Sayfa
..........
Gündem

 Deniz Feneri Balyoz Harekat Planı
 Demokratik Açılım İrtica Eylem Planı
 Siyasi Gündem Ergenekon
 Ekonomik Gündem 

 Gündem > Siyasi Gündem > Kılıçdaroğlu'ndan önemli açıklamalar

 Kılıçdaroğlu'ndan önemli açıklamalar

CHP Genel Başkanı Kemal Kılıçdaroğlu, partisinin grup toplantısında yaptığı konuşmada, "AKP oylarıyla kabul edilen bütçe gayri meşru bütçedir. Türkiye tarihinde ilk kez gayri meşru bütçeyle karşı karşıyayız" diye konuştu.

 
DESTEK VERMEYE HAZIRIZ
 
Biz barışa ve umuda her koşulda destek vermeye hazırız. Yeter ki bu ülkede barış huzur olsun. İstediğimiz bu.

TÜRKİYE İŞÇİ MEZARLIĞINA DÖNDÜ
 
Bu dilekleri yaptım ama Zonguldak’ta kara bir haber geldi dün akşam saatlerinde, 8 işçimiz yaşamlarını yitirdiler. Biliyorsunuz defalarca iş kazası konusunda grubumuzun dikkatini çekmiştim. Ölümlerde birinci, dünyada üçüncüyüz. Yerin altında çalışıyor bu insanlar. Yolsuzluk yapmıyorlar, hırsızlık yapmıyorlar, alın terleriyle çalışıyorlar. Bunların güvenliğini sağlamak hükümetin yetkisindedir. Nasıl oluyor da bu insanlarımızın güvenliği sağlanıyor. Türkiye’yi neredeyse işçi mezarlığına döndürdük. Terörden çok daha fazla insan kaybımız iş kazalarında oluyor.
..........
Gösterilen bilgiler
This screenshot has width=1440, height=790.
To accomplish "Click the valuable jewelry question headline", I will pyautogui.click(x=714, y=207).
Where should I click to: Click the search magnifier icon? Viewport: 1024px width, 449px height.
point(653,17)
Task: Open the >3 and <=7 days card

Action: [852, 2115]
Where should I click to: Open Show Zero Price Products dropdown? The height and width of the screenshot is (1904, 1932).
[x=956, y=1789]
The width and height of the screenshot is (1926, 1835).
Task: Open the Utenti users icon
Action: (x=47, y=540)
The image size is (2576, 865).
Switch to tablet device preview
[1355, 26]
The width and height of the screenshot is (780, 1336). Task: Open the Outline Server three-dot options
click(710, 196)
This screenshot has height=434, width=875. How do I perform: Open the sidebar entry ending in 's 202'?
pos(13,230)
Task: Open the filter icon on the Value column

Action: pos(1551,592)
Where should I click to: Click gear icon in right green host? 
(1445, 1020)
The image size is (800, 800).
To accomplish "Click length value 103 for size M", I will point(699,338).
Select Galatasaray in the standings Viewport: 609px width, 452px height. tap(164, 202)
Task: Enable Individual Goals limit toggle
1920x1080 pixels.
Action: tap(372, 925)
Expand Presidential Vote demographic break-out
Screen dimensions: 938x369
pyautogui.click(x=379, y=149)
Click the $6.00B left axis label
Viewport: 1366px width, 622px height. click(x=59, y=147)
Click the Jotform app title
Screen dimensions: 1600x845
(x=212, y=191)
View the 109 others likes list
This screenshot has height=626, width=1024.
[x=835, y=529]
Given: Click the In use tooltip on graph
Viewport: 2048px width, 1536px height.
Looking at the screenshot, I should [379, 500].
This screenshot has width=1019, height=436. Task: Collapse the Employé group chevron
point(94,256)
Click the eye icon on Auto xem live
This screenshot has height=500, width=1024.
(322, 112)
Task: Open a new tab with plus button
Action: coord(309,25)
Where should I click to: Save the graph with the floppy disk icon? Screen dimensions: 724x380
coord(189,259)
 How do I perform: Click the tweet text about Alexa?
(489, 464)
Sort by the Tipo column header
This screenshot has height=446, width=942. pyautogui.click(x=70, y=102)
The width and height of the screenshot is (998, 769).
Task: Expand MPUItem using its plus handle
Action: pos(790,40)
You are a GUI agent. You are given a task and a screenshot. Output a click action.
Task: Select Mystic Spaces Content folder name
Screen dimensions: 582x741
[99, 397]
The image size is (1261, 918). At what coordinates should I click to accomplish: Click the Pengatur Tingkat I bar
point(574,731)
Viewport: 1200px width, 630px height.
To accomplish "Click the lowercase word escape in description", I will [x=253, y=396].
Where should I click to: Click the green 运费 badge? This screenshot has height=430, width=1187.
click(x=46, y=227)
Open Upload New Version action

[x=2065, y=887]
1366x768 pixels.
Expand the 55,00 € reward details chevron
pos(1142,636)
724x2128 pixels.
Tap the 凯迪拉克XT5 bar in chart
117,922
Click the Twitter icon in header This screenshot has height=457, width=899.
..........
Yapılacaklar
1. Kılıçdaroğlu'nun açıklamalarını aktaran sayfaya göre Zonguldak'ta kaç işçi yaşamını yitirdi?
2. Kayıtları en baştan başlayarak, "Action: [852, 2115]" geçen satır da dahil olmak üzere bir Markdown tablosuna aktar. Tabloda Sıra ve Satır adlı iki sütun olsun, boş satırlar alınmasın.

Çözümler
1. 8 işçi.

2.
| Sıra | Satır |
|---|---|
| 1 | This screenshot has width=1440, height=790. |
| 2 | To accomplish "Click the valuable jewelry question headline", I will pyautogui.click(x=714, y=207). |
| 3 | Where should I click to: Click the search magnifier icon? Viewport: 1024px width, 449px height. |
| 4 | point(653,17) |
| 5 | Task: Open the >3 and <=7 days card |
| 6 | Action: [852, 2115] |